Stralsund/Freest. Immer mehr der großen Meeressäuger werden gesichtet. Biologin sieht Chance für den Tourismus, Fischer sind weniger glücklich.
Die Ostsee-Kegelrobbe ist neben dem Wolf ein weiteres großes Säugetier, das nach Deutschland zurückkehrt. "In den deutschen Ostseegewässern halten sich derzeit 200 bis 300 Kegelrobben auf", schätzt die Meeresbiologin Linda Westphal vom Deutschen Meeresmuseum in Stralsund. An den beiden einzigen dauerhaft genutzten Ruheplätzen - das sind der Große Stubber, eine Untiefe im Greifswalder Bodden, und die Insel Greifswalder Oie - wurden nach ihren Worten Anfang März bei einer Parallelzählung 121 Robben erfasst. Auch am Kap Arkona und auf der Sandbank Lieps seien die Tiere gelegentlich zu beobachten.

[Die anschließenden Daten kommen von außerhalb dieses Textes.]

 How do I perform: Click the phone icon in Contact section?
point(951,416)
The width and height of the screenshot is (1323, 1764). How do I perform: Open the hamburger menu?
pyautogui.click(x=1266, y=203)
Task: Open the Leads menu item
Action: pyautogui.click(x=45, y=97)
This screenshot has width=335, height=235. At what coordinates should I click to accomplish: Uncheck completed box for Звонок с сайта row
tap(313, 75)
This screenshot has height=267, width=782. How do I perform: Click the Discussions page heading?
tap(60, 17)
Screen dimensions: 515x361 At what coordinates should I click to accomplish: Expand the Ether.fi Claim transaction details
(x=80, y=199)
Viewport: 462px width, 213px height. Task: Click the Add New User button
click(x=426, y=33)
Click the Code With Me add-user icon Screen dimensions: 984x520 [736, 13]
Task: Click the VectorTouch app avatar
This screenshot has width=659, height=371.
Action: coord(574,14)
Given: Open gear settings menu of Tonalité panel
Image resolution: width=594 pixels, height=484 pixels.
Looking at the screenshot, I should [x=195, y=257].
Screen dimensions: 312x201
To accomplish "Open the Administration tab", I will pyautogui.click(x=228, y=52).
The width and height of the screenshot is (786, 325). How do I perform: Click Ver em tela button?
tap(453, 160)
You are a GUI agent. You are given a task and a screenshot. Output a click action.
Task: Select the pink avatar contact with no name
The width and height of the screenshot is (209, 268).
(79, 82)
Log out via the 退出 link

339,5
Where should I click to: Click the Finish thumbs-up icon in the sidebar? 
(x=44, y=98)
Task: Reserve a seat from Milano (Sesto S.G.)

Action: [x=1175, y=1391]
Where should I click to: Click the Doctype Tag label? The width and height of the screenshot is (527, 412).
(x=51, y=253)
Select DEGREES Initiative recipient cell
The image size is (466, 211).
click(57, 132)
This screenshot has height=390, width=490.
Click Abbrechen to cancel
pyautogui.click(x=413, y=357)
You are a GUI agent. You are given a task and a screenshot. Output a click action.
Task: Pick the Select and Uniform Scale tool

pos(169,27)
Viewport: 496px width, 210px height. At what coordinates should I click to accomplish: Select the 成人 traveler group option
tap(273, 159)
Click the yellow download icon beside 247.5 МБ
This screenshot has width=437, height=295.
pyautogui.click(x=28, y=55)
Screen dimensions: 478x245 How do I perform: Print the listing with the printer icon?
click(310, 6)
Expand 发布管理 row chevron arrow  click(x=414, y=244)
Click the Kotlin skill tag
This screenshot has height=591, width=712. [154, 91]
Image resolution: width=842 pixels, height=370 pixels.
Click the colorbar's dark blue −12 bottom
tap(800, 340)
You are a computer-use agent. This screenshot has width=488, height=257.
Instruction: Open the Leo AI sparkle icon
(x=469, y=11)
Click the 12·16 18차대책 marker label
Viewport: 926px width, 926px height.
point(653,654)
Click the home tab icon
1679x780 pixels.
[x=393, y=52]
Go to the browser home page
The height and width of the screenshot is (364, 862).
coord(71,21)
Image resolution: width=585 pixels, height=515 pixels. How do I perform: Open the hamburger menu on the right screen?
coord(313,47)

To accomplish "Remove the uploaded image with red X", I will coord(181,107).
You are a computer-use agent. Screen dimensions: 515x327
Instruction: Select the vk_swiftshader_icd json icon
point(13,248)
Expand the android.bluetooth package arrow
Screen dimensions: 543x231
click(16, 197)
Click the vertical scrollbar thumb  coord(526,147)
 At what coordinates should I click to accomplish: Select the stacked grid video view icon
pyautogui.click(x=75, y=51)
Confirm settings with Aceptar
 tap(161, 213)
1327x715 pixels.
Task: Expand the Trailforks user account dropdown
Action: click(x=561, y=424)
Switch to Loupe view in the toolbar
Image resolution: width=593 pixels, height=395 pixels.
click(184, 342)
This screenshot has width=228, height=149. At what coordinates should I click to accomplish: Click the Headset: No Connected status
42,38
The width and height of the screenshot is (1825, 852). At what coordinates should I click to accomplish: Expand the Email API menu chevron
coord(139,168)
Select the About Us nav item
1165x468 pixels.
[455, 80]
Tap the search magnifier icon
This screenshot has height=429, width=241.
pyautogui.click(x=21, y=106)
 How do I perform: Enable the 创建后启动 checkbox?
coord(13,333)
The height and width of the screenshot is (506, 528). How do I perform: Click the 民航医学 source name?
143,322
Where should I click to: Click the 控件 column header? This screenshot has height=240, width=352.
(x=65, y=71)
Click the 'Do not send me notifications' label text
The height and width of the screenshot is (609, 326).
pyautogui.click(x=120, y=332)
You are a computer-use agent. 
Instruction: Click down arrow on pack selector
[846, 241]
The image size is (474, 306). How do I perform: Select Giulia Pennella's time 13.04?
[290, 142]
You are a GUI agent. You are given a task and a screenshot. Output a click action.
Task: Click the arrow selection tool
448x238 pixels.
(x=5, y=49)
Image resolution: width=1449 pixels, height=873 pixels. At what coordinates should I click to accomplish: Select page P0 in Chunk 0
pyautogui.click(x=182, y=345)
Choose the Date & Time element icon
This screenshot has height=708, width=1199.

Ähnlich wie die Halter von Weidetieren den Wolf nicht gerne sehen, würden die Fischer lieber auf die Kegelrobbe verzichten. Die Meeressäuger werden von den Heringen angelockt, die im Frühjahr im Greifswalder Bodden laichen. "Wir haben ein Problem mit anwachsenden Robbenbeständen", erklärt der Fischer Michael Schütt aus Freest (Vorpommern-Greifswald). Der größte Schaden entsteht demnach durch zerstörte Netze. Hinzu komme angefressener Fisch. Neben Heringen würden Hornhecht, Zander, Dorsch und Meerforellen vertilgt. Es gebe keine Netze, die robbensicher sind, meint Schütt, Vize-Vorsitzender des Verbandes der Kutter- und Küstenfischer Mecklenburg-Vorpommern.
Im 19. Jahrhundert lebten bis zu 100.000 Kegelrobben in der Ostsee
Im März und April ist die Zahl der Kegelrobben an der deutschen Ostseeküste am größten. "Im Mai gehen die Zahlen wieder runter", sagt Westphal. Dann suchen die Tiere zum Fellwechsel weiter nördlich ruhige Strände auf. Die gibt es weder in Mecklenburg-Vorpommern noch in Schleswig-Holstein, wo fast die gesamte Küste touristisch erschlossen ist. In Mecklenburg-Vorpommern halten sich im restlichen Jahr etwa 30 bis 50 Robben auf. In Schleswig-Holstein wurden bisher nur vereinzelt Ostsee-Kegelrobben gesichtet.
Im 19. Jahrhundert lebten in der Ostsee noch 80 000 bis 100 000 Kegelrobben. Wegen der Schäden in der Fischerei wurden sie stark bejagt. Kegelrobben galten in den deutschen Ostseegewässern seit 1920 als ausgerottet. Bis in die 1980er Jahre sank der Bestand in der gesamten Ostsee auf etwa 2500 Tiere. Schuld daran war neben der systematischen Bejagung die massive Verschmutzung des Meeres: "Insbesondere Umweltgifte wie PCBs und DDTs führten dazu, dass die Fruchtbarkeit der Robben nachließ", erläutert Westphal.
Es braucht einen Managementplan für die Kegelrobbe
"Heute leben dank effektiver, internationaler Schutzmaßnahmen wieder etwa 30 000 Kegelrobben in der Ostsee", sagt die Wissenschaftlerin. Der Bestand der geschützten Art sei mit dieser Zahl zunächst gesichert, aber sie dürfe nicht schrumpfen. Die größte Gefahr für Kegelrobben sei der ungewollte Beifang in den Netzen der Fischerei. Die Robben würden von dem Fang angelockt. "Wir benötigen einen Managementplan für die Kegelrobbe, der die Belange von Fischerei, Tourismus und Naturschutz berücksichtigt. Fischer sollten für nachgewiesene Schäden durch Robben entschädigt werden, gleichzeitig müssen die Fischereigeräte sicherer vor und für Robben werden", listet Westphal die Forderungen an das Umweltministerium in Schwerin auf. Minister Till Backhaus (SPD) hat die Prüfung eines Managementplanes zugesagt, sobald ausreichend Daten vorliegen.
Die Meeresbiologin sieht in den Kegelrobben auch eine Chance für den Tourismus an der Küste. "Deutschlands größtes Raubtier bei einer Robbenexkursion zu beobachten ist ein sehr beeindruckendes Naturerlebnis", versichert sie.